The Shot at Dawn Memorial in Staffordshire commemorating those who were executed for desertion in the First World War. Credit: Mike Twigg,fotocapricorn / Alamy Stock Photo

Joe Biden’s pardoning of his son, Hunter, has elicited indignant reactions and accusations of outrageous nepotism. But there have been no voices raised to question his or any other president’s right to pardon anyone at all – what on earth gives any elected head of a democratic state based on the rule of law the right to overrule the verdict of the courts? According to most constitutions, the head of state is, after all, the ultimate guardian of that law.

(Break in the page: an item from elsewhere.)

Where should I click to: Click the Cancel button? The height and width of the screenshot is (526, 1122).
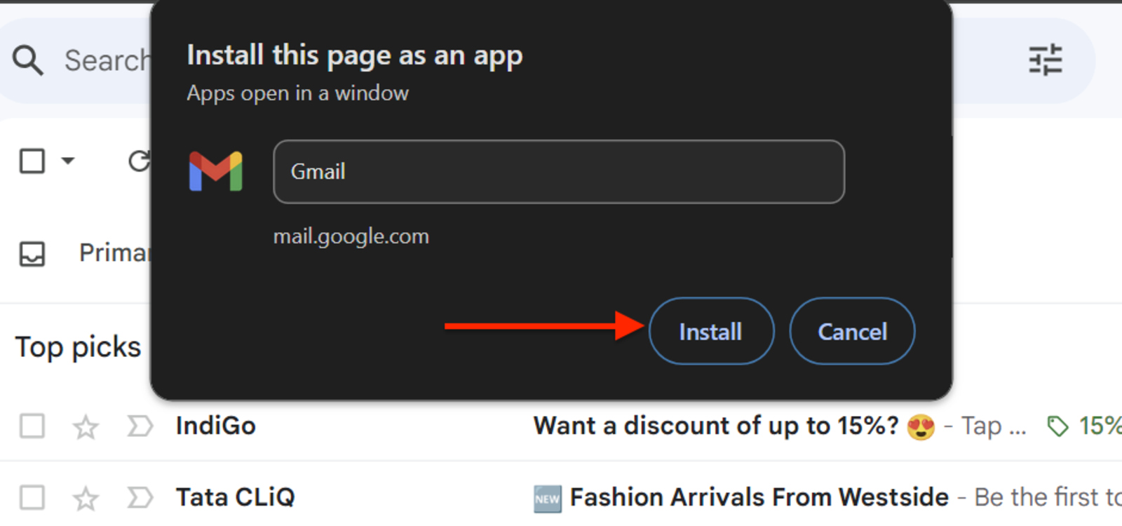click(x=851, y=331)
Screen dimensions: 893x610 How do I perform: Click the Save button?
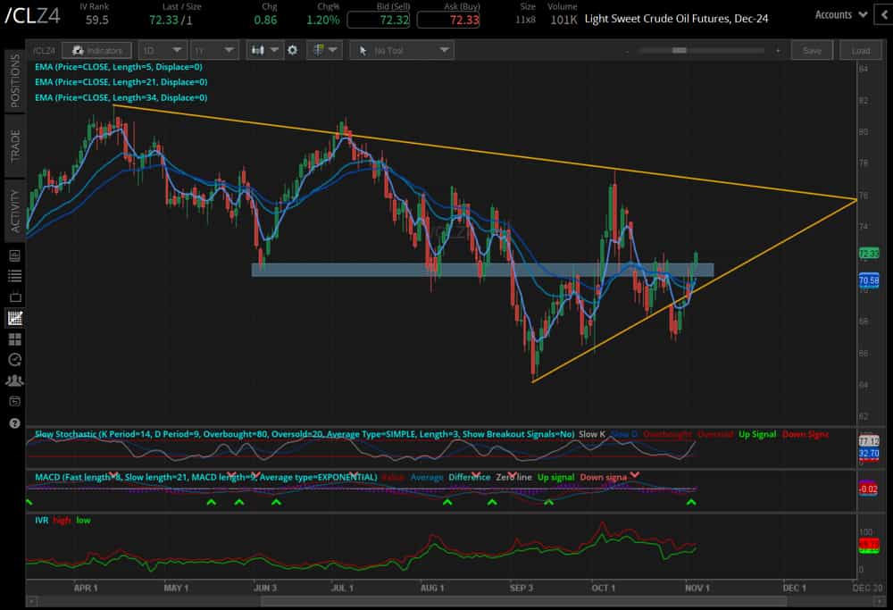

Although there is evidence of pardons being granted in ancient Greece in the fifth century BC, the prerogative was from the earliest times restricted to monarchs, certainly as far back as the Babylonian kings. It derived from the assumption, held in most early societies, that the sovereign was divinely ordained. In Christendom, it was inherent in the very basis of monarchy: the king or queen was anointed at his coronation by a bishop who held his authority from the pope, the ultimate representative of God on earth. Accordingly, he or she reigned by the Grace of God, as every coin issued in their name proclaimed.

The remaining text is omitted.